Die Dürresommer der letzten Jahre führten dazu, dass Bäche häufiger und länger trockenfallen und die Wälder unter Stress geraten — das zeigt sich auch im Taunus unübersehbar an den großen Kahlflächen, wo bis vor kurzem noch Fichtenforste standen. Viele Buchen und Eichen sind krank. Hier zeigt sich unmittelbar: Trockenheit, Hitze und andere Extremwetterereignisse gefährden Lebensräume und verschärfen dadurch das Artensterben.
Wälder sind Klimaschützer, Wasserspeicher und Erholungsräume zugleich. Die überall im Taunus sichtbaren Waldschäden machen deutlich: Wir brauchen nachhaltige Forstwirtschaft, lokalen Waldschutz, standortangepassten Waldumbau und Maßnahmen, die Wasser in der Landschaft halten.
Viele Arten, etwa der Rotmilan, brauchen strukturreiche, vernetzte Lebensräume — der Schutz einzelner Tierarten allein reicht nicht, wenn ihre Lebensräume verschwinden. Vernetzung, kleinteilige Gliederung der Landschaft und ökologische Landwirtschaft sind deshalb von zentraler Bedeutung.

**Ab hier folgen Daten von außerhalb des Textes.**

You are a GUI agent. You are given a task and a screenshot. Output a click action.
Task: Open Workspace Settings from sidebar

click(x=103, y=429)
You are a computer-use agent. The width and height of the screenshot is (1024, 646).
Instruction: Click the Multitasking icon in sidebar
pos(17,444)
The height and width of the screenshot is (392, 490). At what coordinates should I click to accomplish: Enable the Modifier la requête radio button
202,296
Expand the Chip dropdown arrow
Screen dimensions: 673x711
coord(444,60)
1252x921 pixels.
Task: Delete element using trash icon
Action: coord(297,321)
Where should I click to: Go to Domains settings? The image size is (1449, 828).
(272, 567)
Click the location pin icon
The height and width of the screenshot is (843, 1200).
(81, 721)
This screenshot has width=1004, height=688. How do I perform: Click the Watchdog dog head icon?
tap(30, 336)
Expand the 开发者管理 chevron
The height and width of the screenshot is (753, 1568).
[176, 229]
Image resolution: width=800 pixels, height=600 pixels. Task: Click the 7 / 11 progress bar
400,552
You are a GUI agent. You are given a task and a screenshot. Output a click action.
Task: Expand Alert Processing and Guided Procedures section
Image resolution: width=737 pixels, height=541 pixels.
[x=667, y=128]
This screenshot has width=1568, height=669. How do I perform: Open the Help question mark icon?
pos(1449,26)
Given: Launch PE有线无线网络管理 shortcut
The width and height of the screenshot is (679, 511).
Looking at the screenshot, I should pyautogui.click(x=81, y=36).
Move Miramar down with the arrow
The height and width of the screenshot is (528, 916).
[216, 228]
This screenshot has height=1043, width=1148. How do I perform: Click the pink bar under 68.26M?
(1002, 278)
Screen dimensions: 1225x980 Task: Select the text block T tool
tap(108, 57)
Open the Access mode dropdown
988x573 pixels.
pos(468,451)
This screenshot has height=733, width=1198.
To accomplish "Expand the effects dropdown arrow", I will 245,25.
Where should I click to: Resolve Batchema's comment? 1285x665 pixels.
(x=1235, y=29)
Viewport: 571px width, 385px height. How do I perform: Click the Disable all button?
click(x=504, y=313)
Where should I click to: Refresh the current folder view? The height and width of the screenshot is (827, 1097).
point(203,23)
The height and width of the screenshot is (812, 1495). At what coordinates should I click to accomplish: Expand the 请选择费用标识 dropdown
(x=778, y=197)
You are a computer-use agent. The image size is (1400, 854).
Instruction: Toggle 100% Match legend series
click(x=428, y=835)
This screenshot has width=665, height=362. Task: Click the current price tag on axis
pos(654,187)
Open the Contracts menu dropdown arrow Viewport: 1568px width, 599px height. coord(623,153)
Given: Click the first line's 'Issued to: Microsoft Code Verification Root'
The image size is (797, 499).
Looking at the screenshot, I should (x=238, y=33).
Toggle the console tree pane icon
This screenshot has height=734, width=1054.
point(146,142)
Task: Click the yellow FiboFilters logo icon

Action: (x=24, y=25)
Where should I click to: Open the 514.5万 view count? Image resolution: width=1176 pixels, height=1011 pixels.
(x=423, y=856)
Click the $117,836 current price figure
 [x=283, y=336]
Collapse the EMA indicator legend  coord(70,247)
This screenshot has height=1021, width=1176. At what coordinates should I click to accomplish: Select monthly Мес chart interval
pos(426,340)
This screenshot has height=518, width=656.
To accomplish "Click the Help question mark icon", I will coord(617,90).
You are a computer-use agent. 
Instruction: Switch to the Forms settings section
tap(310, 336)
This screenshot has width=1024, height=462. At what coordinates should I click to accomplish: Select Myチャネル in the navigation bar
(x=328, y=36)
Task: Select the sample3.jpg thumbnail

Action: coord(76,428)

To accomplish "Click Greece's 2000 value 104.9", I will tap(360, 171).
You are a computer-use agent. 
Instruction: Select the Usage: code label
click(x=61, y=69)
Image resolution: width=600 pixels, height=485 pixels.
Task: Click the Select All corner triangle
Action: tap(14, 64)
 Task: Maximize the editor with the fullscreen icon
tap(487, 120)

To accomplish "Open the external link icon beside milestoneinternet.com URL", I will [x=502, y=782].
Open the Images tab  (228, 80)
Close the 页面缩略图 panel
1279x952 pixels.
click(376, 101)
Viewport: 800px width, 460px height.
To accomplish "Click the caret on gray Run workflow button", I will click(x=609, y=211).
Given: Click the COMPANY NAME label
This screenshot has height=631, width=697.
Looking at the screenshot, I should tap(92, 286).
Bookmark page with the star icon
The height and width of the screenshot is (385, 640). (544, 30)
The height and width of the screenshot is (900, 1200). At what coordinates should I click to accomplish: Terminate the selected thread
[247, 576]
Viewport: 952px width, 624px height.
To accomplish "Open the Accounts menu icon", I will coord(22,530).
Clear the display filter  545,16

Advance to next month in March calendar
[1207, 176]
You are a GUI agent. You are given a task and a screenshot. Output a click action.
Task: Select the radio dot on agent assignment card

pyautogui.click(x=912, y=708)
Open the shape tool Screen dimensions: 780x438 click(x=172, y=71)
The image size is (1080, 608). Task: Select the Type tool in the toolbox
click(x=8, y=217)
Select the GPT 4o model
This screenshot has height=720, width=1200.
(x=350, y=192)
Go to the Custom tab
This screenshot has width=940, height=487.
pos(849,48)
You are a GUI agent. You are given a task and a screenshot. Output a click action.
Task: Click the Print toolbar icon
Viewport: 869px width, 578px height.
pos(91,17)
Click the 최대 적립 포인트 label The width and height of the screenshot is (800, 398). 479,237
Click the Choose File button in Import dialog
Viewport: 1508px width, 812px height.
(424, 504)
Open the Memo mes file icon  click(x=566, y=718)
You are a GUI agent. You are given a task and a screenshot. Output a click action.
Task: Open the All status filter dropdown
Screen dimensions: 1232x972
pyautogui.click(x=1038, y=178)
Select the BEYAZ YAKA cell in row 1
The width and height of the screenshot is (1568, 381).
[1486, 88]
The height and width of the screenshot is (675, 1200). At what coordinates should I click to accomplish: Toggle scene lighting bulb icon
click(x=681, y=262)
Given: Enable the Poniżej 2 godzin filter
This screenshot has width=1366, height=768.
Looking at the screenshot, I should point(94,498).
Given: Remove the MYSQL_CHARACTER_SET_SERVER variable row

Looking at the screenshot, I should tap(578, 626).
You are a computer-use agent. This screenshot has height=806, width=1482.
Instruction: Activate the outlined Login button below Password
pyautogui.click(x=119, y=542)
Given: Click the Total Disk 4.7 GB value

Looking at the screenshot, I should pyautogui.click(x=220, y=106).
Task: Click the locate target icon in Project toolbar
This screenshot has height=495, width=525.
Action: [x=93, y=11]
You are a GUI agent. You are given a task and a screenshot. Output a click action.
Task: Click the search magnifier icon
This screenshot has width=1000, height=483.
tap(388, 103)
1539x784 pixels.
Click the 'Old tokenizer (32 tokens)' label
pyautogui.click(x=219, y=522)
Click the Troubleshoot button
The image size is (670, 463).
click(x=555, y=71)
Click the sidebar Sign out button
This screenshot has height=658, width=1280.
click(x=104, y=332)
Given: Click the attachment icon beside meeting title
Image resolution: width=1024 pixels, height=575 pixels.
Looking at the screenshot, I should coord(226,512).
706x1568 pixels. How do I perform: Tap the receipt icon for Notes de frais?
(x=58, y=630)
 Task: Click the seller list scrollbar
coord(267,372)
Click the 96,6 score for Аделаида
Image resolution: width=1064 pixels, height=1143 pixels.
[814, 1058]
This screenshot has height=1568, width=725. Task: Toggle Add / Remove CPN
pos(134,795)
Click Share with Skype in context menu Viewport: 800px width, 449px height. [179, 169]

1. Klima und Natur gemeinsam stärken
Wir fordern Maßnahmen, die Klima- und Naturschutz verbinden: Renaturierung von Bächen, wasserspeichernde Maßnahmen in Landschaft und Stadt, Aufforstung mit standortgerechten Baumarten und Schutz von Feuchtgebieten als natürliche Rückhalteflächen bei Starkregen.
2. Wälder an den Klimawandel anpassen
Waldumbau, Erosionsschutz und Schutz der Buchen- und Eichenbestände durch angepasste Bewirtschaftung sind nötig, um das Mikroklima stabil zu halten und Arten zu schützen. Dabei setzen wir auf wissenschaftlich begleitete, standortgerechte Strategien.
3. Biotopvernetzung und Feldrand-Biodiversität fördern
Mehr Blühstreifen, Hecken und Feldraine in der Kulturlandschaft schaffen Lebensräume für heimische Arten der Feldflur wie Feldhase, Rebhuhn, Rotmilan und Feldlerche, und zugleich bieten derartige Strukturen Schutz der Agrarflächen vor Austrocknung, Überschwemmungen und Erosion.
Naturschutz in Wehrheim ist mehr als die Bewahrung einer schönen Landschaft – er ist die Grundlage für unsere Zukunft. Die Klimakrise zwingt uns, Wälder, Gewässer und Artenvielfalt entschlossen zu schützen und gleichzeitig unsere Lebensweise nachhaltig zu gestalten. Nur wenn wir Klima- und Naturschutz zusammendenken, sichern wir Lebensqualität, Artenvielfalt und eine gesunde Umwelt – für uns und kommende Generationen.